Владимир Набоков
ВДОХНОВЕНИЕ
Творческое осознание, оживление или порыв, особенно как они проявляются в высоких художественных достижениях.
Восторженность, которая увлекает (entraine) поэтов. Также физиологический термин (insufflation): «…волки и собаки воют только по вдохновению; в этом легко убедиться, принудив маленькую собачку завыть вблизи вашего лица (Бюффон).»
Восторженность, сосредоточенье и необычайное проявление умственных сил.
Творческий подъем. [Примеры: ] Вдохновенный поэт. Вдохновенный социалистический труд.
Специальное исследование, проводить которого я не собираюсь, вероятно, показало бы, что в наши дни вдохновение редко обсуждается даже худшими критиками нашей лучшей прозы. Я говорю «нашей», потому что думаю об американской художественной литературе, включающей и мои сочинения. Похоже, такая сдержанность как-то связана с чувством приличия. Конформистам мнится, что разговоры о «вдохновении» столь же безвкусны и старомодны, как проповедь «башни из слоновой кости». И все же вдохновение существует, как существуют башни и бивни.
Можно выделить несколько типов вдохновения, переходящих один в другой, как и все в этом нашем текучем и занимательном мире, и все же не без изящества поддающихся подобию классификации. Приуготовительное мреяние, не лишенное сходства с некой благодатной разновидностью ауры, предваряющей эпилептический припадок, — вот явление, которое художник научается воспринимать в самом начале своей жизни. Это ощущение щекотной благодати ветвится, пронизывая его, словно красные с синим прожилки на изображении освежеванного человека в статье «Кровообращение». Распространяясь, оно изгоняет всякое осознание телесного неустройства — от юношеской зубной боли до старческой невралгии. Красота его в том, что, будучи явственно различимым (как если б оно было связано с известной железой или вело к ожидаемой кульминации), оно не имеет ни источника, ни цели. Оно расширяется, разгорается и стихает, не приоткрыв своей тайны. А между тем распахивается окно, задувает утренний ветерок, зудит каждый обнаженный нерв. Но вот все исчезает, возвращаются привычные заботы, дуга боли вновь прорисовывается на лбу; однако художник знает, что он готов.

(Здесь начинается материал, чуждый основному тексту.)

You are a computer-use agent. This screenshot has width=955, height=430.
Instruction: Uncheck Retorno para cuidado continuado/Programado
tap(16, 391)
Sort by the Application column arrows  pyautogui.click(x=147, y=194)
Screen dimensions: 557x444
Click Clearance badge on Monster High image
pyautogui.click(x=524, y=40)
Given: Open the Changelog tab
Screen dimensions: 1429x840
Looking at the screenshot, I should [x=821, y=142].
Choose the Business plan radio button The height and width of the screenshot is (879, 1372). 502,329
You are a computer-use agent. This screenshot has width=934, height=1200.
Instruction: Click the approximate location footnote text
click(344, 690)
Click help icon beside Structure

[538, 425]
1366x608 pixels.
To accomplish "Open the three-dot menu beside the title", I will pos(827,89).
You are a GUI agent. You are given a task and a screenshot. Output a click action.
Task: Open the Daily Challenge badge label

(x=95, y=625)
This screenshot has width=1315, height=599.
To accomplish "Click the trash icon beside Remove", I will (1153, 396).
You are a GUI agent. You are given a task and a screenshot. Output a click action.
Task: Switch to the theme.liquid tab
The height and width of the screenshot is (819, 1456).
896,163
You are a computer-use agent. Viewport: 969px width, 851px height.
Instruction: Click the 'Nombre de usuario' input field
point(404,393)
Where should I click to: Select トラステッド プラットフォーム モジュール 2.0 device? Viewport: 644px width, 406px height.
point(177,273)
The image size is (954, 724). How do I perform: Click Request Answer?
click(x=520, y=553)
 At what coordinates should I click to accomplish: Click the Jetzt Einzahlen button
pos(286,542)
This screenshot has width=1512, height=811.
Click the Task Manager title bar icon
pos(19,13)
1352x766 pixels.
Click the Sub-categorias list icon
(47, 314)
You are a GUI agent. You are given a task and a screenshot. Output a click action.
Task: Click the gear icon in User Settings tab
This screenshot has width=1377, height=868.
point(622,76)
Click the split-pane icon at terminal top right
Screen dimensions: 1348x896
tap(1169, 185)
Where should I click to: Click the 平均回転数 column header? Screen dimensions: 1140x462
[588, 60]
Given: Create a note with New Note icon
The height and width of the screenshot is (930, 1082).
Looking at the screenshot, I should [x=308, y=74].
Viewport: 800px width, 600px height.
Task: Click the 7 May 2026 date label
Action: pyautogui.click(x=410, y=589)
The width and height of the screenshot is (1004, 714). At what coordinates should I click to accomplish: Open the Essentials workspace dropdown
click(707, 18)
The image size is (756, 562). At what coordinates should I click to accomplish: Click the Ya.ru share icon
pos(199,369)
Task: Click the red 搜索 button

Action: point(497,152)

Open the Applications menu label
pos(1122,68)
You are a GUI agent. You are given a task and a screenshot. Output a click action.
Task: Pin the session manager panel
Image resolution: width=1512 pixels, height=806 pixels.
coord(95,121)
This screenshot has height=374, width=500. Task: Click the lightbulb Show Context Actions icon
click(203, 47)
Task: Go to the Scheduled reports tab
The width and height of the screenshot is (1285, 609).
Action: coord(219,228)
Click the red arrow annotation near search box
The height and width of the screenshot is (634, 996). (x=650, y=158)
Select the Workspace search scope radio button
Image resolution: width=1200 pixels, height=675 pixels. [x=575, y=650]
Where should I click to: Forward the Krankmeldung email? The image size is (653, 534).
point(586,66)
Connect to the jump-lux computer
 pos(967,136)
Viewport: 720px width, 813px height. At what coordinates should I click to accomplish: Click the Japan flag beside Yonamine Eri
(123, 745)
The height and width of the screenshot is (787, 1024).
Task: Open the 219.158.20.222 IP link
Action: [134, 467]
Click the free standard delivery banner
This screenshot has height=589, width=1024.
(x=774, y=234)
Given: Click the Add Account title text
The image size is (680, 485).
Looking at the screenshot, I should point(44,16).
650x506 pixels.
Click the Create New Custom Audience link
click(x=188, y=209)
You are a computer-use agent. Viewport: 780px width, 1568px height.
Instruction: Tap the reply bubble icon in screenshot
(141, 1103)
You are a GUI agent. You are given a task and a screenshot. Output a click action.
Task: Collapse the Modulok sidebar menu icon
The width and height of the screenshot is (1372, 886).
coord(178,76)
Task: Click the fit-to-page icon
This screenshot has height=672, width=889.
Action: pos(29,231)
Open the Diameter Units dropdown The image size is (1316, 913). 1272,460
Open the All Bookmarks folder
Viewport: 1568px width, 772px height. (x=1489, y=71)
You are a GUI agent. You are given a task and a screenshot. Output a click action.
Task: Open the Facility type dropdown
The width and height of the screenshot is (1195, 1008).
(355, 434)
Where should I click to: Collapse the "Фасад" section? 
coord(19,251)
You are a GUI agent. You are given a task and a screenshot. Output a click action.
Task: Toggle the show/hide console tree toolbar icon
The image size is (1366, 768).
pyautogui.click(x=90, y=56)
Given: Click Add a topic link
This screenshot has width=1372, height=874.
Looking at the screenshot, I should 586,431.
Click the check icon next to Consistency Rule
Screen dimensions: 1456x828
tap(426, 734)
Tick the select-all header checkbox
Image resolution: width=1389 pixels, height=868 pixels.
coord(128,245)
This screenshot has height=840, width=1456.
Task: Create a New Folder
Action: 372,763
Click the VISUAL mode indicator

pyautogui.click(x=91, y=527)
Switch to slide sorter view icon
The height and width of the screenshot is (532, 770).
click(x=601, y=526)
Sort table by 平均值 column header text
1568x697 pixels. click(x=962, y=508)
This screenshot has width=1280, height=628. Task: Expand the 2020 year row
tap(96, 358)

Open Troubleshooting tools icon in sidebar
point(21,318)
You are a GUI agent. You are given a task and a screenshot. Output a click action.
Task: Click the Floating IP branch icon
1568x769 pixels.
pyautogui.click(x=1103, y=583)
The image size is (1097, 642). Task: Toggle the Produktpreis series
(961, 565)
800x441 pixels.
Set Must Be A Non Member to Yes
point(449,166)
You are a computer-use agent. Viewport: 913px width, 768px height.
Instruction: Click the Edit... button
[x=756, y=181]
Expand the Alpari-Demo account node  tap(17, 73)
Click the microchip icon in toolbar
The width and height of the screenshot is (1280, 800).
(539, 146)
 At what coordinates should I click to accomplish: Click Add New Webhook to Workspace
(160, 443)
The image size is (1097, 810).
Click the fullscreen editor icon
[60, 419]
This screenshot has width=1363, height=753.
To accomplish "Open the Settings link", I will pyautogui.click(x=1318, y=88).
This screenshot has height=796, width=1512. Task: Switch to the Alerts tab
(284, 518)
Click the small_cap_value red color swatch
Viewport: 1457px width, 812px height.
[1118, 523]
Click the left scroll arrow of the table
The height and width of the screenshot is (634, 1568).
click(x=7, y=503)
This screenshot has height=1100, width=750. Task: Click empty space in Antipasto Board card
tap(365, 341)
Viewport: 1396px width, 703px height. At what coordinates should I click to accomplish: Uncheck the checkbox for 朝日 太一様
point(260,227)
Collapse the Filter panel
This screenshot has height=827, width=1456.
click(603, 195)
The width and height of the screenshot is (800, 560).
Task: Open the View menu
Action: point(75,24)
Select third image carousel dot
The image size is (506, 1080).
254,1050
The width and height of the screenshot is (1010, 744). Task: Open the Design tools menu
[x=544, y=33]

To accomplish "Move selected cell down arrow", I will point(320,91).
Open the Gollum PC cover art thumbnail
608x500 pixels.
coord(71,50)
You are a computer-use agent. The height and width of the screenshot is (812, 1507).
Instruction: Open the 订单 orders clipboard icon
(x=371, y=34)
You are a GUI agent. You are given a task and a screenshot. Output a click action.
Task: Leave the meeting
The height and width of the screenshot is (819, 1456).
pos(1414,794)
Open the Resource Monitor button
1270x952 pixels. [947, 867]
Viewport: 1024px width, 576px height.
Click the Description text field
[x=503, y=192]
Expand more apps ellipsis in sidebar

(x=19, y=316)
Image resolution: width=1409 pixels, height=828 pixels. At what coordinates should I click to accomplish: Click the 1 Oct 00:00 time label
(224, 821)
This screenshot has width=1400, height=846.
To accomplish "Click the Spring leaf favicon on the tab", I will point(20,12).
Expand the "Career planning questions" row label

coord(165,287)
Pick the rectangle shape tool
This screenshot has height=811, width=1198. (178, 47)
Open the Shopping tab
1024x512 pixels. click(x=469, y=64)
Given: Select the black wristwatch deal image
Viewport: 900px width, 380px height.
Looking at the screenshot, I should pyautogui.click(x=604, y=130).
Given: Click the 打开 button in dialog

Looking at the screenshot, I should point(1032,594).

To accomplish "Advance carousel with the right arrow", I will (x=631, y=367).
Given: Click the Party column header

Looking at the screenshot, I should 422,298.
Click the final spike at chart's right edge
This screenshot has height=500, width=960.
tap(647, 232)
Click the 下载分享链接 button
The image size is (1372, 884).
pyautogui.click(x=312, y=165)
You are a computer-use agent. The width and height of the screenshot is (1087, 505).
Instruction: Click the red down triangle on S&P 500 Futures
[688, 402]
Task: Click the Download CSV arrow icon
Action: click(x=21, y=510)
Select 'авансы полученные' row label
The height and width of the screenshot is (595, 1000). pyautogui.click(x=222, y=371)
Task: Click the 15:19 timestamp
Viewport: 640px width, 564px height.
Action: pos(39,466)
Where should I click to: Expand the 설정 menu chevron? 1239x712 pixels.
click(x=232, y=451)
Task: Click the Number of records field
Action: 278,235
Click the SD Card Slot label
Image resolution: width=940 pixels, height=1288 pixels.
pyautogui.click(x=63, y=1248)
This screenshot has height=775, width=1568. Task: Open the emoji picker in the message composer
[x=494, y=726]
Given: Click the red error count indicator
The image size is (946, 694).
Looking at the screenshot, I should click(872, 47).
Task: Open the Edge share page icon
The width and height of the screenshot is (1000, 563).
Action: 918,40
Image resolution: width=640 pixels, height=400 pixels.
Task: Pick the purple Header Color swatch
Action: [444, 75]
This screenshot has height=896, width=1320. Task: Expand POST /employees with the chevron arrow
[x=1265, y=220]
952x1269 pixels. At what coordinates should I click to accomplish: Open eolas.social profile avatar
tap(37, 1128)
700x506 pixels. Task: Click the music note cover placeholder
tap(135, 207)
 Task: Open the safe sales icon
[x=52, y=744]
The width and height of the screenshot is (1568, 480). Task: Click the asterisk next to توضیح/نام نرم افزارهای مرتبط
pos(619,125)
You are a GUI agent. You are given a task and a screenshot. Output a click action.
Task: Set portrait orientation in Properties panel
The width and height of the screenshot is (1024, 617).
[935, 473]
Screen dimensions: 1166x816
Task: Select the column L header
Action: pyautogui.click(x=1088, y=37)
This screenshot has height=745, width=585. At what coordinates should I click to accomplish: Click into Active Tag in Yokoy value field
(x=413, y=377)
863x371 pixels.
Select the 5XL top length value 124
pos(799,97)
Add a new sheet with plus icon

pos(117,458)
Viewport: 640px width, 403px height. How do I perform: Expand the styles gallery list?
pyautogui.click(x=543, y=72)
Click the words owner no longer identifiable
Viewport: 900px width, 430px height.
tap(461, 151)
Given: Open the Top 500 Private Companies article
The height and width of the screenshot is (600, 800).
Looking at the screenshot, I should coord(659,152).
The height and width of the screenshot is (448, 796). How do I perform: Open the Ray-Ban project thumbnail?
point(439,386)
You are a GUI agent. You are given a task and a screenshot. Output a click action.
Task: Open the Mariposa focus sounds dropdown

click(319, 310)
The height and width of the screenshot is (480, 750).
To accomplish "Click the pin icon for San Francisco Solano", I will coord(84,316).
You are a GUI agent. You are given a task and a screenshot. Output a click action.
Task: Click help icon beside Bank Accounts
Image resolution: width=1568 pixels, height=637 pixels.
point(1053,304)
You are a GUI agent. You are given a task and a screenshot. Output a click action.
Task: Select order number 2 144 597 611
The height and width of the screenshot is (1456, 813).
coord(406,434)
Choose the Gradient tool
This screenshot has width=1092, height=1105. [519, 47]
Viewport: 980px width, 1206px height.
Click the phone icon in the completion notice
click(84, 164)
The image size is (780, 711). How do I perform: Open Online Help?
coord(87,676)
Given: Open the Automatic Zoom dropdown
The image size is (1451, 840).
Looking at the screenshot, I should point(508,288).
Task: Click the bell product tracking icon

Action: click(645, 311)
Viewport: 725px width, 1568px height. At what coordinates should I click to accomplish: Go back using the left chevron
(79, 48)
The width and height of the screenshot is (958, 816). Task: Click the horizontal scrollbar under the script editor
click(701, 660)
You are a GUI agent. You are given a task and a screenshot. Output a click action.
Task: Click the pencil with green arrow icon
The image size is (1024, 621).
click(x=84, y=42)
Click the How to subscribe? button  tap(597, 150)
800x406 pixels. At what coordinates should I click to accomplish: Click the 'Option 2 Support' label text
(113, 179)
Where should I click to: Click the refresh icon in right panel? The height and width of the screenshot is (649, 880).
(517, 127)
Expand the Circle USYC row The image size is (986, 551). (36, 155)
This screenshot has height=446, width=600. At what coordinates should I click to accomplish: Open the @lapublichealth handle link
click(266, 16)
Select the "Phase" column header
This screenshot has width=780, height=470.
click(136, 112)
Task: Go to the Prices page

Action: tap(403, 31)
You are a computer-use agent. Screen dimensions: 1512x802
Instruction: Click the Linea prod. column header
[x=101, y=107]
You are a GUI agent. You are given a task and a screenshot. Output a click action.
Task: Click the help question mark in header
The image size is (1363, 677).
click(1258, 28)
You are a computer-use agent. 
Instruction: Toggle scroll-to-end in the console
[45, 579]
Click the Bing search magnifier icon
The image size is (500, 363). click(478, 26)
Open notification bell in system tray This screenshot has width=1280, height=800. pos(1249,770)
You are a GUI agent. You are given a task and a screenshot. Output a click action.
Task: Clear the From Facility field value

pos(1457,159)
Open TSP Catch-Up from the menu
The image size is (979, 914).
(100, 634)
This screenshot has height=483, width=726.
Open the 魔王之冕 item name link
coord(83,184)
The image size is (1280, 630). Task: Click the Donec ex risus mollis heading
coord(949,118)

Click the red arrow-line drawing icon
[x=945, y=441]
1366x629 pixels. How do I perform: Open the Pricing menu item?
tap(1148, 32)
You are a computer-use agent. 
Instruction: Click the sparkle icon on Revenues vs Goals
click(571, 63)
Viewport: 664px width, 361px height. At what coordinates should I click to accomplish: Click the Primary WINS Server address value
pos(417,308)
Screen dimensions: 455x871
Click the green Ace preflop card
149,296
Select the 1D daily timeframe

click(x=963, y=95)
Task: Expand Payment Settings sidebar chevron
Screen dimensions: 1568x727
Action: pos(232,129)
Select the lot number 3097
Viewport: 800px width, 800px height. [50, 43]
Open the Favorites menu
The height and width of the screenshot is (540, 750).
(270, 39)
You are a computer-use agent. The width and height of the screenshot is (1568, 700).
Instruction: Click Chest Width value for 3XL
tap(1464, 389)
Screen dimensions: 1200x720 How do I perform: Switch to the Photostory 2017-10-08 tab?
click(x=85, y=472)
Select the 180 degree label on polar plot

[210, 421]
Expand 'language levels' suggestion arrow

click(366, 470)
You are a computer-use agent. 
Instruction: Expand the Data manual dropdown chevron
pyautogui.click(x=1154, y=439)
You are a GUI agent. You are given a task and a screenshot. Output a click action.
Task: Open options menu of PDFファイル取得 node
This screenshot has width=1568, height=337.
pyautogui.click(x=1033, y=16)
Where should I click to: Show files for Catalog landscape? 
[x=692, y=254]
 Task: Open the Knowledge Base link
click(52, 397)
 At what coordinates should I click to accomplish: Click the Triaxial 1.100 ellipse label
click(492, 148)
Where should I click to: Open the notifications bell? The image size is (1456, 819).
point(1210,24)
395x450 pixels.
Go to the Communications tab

Проходит несколько дней. Следующая стадия вдохновения есть нечто пылко предвкушаемое — и теперь уже не анонимное. И в самом деле, очерк нового приступа столь определенен, что мне придется оставить метафоры и прибегнуть к конкретной терминологии. Рассказчик предчувствует, что ему предстоит рассказать. Предчувствие мы можем определить как мгновенное видение, обращающееся в стремительную речь. Если бы существовал прибор, способный отобразить это редкостное, упоительное явление, зрительная составляющая представилась бы нам переливчатым блеском точных деталей, а речевая — чехардой сливающихся слов. Опытный автор тут же их и записывает, и делая это, преобразует то, что было ненамного большим мутного мелькания медленно проступающего смысла, в эпитеты и в построение фраз, приобретающих те же ясность и четкость, какие свойственны им на печатной странице:
Море, бьющее и отступающее с шелестом гальки, Гуан и прелестная молодая блудница — какое имя ему назвали, Адора? кто она — итальянка, румынка, ирландка? — уснувшая у него на коленях, накрытая его оперным плащом, свеча, чадящая в цинковой плошке на подоконнике рядом с обернутым в бумагу букетом длинностебельных роз, его цилиндр на каменном полу, рядом с лунным пятном, — все это в углу обветшалого, некогда походившего на дворец веселого дома, Виллы Венус, на скалистом берегу Средиземного моря, за приотворенной дверью виднеется нечто схожее с освещенной луной галереей, на деле же — полуразрушенная гостиная с обвалившейся наружной стеной, за огромным проломом которой уныло ухает и уходит, клацая мокрой галькой, голое море, будто вздохи разлученного с временем пространства.
Это я набросал как-то утром, в самом конце 1965 года, месяца за два до того, как началось теченье романа. То, что я здесь привел, это его первый спазм, странное ядро книги, которой предстояло нарастать вкруг него в ходе трех последующих лет. Большая часть разросшейся ткани явственно отличается окраской и освещением от этой предугаданной сцены, чья структурная центральность, однако же, подчеркнута, со своего рода приятной опрятностью, тем, что ныне она существует в виде вставной сцены, помещенной в самую середину романа (вначале получившего название «Вилла Венус», затем «Вины», затем «Страсть» и наконец «Ада»).